English · Español

Theory 06 — Bilingual policy in the portal¶

🇪🇸 La política bilingüe del repo (§0.6 de CLAUDE.md) tiene cuatro capas en el portal: contenido (teoría), interfaz (chrome), entrada del usuario (notas, diario), y assessment (quizzes y exámenes). Cada capa elige independientemente: contenido es bilingüe siempre, chrome es localizable, entrada es libre, assessment puede ser monolingüe o pareado. La regla central: el inglés es el canónico; el español es el complemento.

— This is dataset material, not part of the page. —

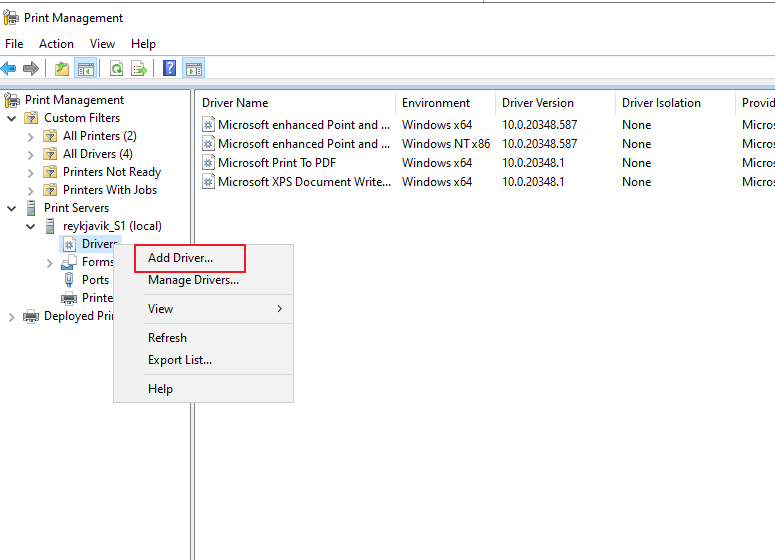Open Help via the question mark icon
Screen dimensions: 775x560
click(x=170, y=68)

Ninguna cadena del sistema obliga a leer en un idioma que no controlas.

The four layers¶

The portal's bilingual surface decomposes into four independent layers:

Theory content. What the curriculum teaches (docs/phase-NN-*/theory/*.md).
UI chrome. Labels, buttons, navigation, error messages.
User input. Notes, journal entries, exam responses.
Assessment content. Quiz prompts, exam questions, answer keys.

Each layer has its own policy. Mixing them — for example, treating quiz prompts and UI chrome under the same i18n pipeline — produces strange behavior; a button labeled "Next" in chrome English should not shift to Spanish "Siguiente" just because the quiz is in Spanish, and vice versa.

Layer 1: Theory content¶

Per CLAUDE.md §0.6 (codifying addendum §A2), theory pages are bilingual-by-source:

The entire document is written in English (canonical).
A > 🇪🇸 blockquote summary of 1–3 sentences appears at the top, in Spanish.
Inline Spanish glosses may appear next to dense conceptual terms, sparingly.
Section headers, code identifiers, file names, commit messages remain English-only.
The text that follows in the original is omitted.